### AIM OF THE TASK
Convert the records into a JSON list of strings, one string per line with blank lines omitted, starting at the line containing "You are a computer-use" and ending after the line containing "pos(333,113)". Leave the pictures out.

### RECORD LIST

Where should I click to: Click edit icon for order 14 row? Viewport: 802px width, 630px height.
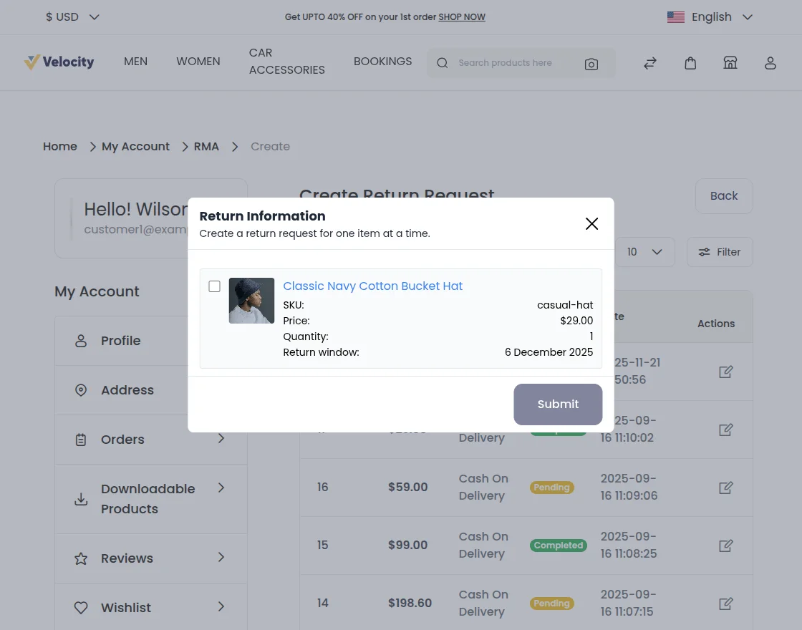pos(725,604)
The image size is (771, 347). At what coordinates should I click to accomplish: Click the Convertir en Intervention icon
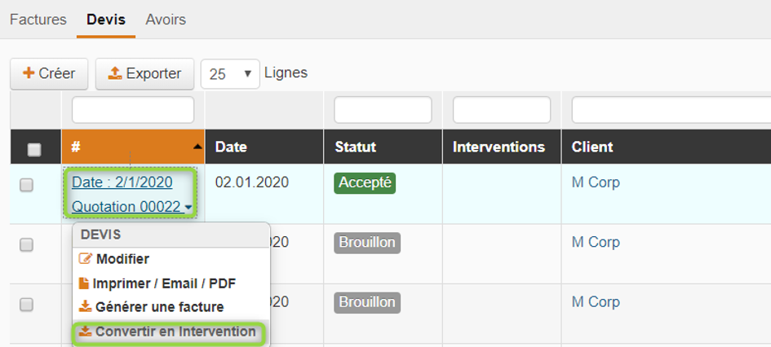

---

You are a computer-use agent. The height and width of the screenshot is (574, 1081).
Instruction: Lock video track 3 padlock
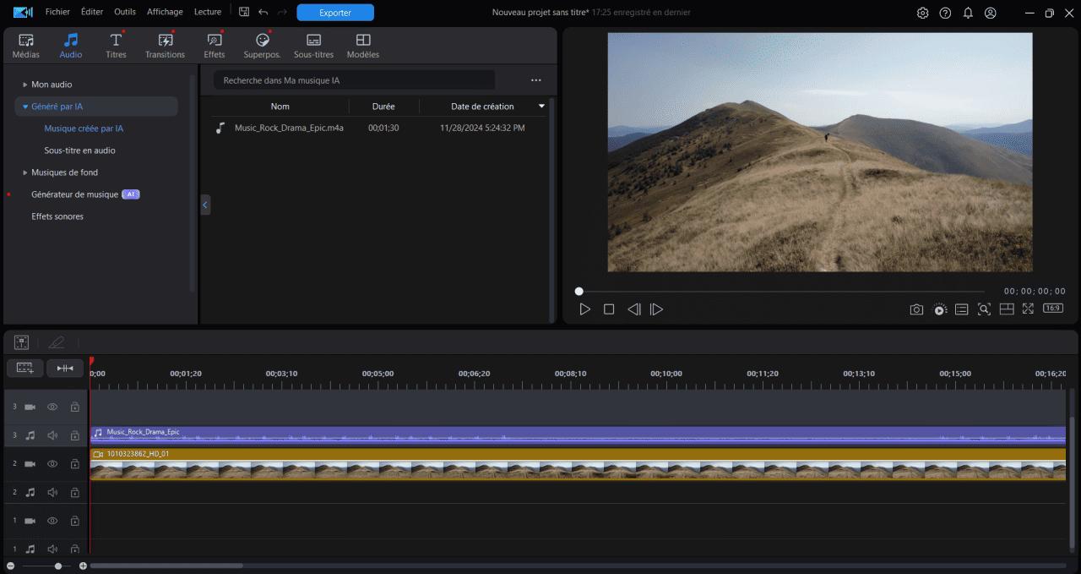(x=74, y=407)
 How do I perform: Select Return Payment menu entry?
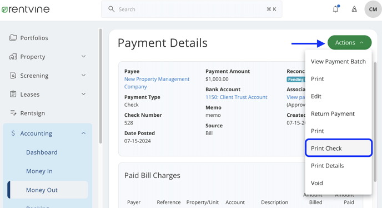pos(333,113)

### SOLUTION FOR THIS EXERCISE
[
  "You are a computer-use agent. The height and width of the screenshot is (574, 1081).",
  "Instruction: Lock video track 3 padlock",
  "(x=74, y=407)",
  " How do I perform: Select Return Payment menu entry?",
  "pos(333,113)"
]